但听这话,加上元薇姨妈与父皇说话的语气,明显含着怨气,南宫紫罗突然觉得事情蹊跷的严重起来。而无论是哪一方理亏最终被指责,心底本能的就想去抗拒知道某些她不曾得知的真相……
“小姨是要告诉朕,这么多年过去,原来庄子上的人已经强壮到不需要雄黄抵御,便都敢生存在那毒蛇环绕的泥沼中了吗?还是要告诉朕,庄子上那汪治愈蛇毒的泉眼已经枯竭?所以才让我儿独自一人带着生命垂危的驸马外出寻找其他根本来不及解毒的解药?”
南宫垣胤说到后来,语气里的怒意越发明显,最终捏起身边的茶杯砸向元薇的脚边呵斥:“也只有我儿将你们当至亲,才不愿意去怀疑你们如此恶毒的想害她爱的人,想她年纪轻轻就守寡,成为天下人的笑柄!”
南宫垣胤虽然年过花甲,但是却也是有功夫在身,这满含怒气的一砸下去,瓷杯碎裂,碎片顿时四散开来,有一片也不知是故意还是无意,划过元薇的额头。顿时殷红的血液便顺着她保养的光洁姣好的额头滑落,顺着风韵犹存的脸颊蔓延出触目惊心的痕迹。

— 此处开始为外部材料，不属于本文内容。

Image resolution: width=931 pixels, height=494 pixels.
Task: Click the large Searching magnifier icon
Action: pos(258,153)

“皇上息怒!”元征见此赶忙跪行着欲朝南宫垣胤靠近,急的差点就要哭出来。
“娘——”元玉风也是惊急非常,赶忙扶住身边的元薇,以免南宫垣胤再次发怒,他也好为母亲挡住些伤害。可是奈何本身有伤在身,话出口,便又是一阵急遽的咳嗽。
虽然他此时看不见,却能听得出自己的母亲受了伤。也同样听得出,自己的母亲与南宫垣胤之间仿佛不点自燃的火焰。
听得这声音,内室的南宫紫罗也是一惊,下意识的就想冲出去看个究竟。
一旁的袁锦熙当然也感受到了南宫紫罗的情绪,但看她猛然在身边坐起,抿着的唇瓣微动,却最终还是沉默,眸光复杂的看了一眼南宫紫罗。

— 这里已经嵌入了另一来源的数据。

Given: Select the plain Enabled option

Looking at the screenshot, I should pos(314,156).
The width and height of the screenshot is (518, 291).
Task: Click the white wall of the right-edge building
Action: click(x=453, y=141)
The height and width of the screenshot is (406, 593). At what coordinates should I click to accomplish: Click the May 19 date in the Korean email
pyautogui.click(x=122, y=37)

可是让他惊诧的是,南宫紫罗只冲动了一瞬,便又安静的坐了下来,沉下了脸上所有的表情。
袁锦熙见此,心底不禁升起一股怜惜之情,而后抬手覆上她紧攥着放在膝盖上的纤手。
经袁锦熙一碰触,南宫紫罗身子一颤,这才缓和了脸色,回头给了袁锦熙一个自己无碍的眼神。
外室,元薇仿佛也是好半晌才回神。但是,却好像未曾看见身边儿子担忧的眼神,和老父的焦急,而是下意识的抬起手,轻触了一下自己流着温热液体的脸颊。
当看见上面殷红的颜色,唇瓣跟着弯起,接着突然就爆发出不可遏止的大笑——
“哈哈哈——”
南宫垣胤见此,花白的眉峰紧紧的皱起,眸光越发冷凝的看着元薇。看着眼前这个与亡妻有三分相似的亡妻的亲妹妹!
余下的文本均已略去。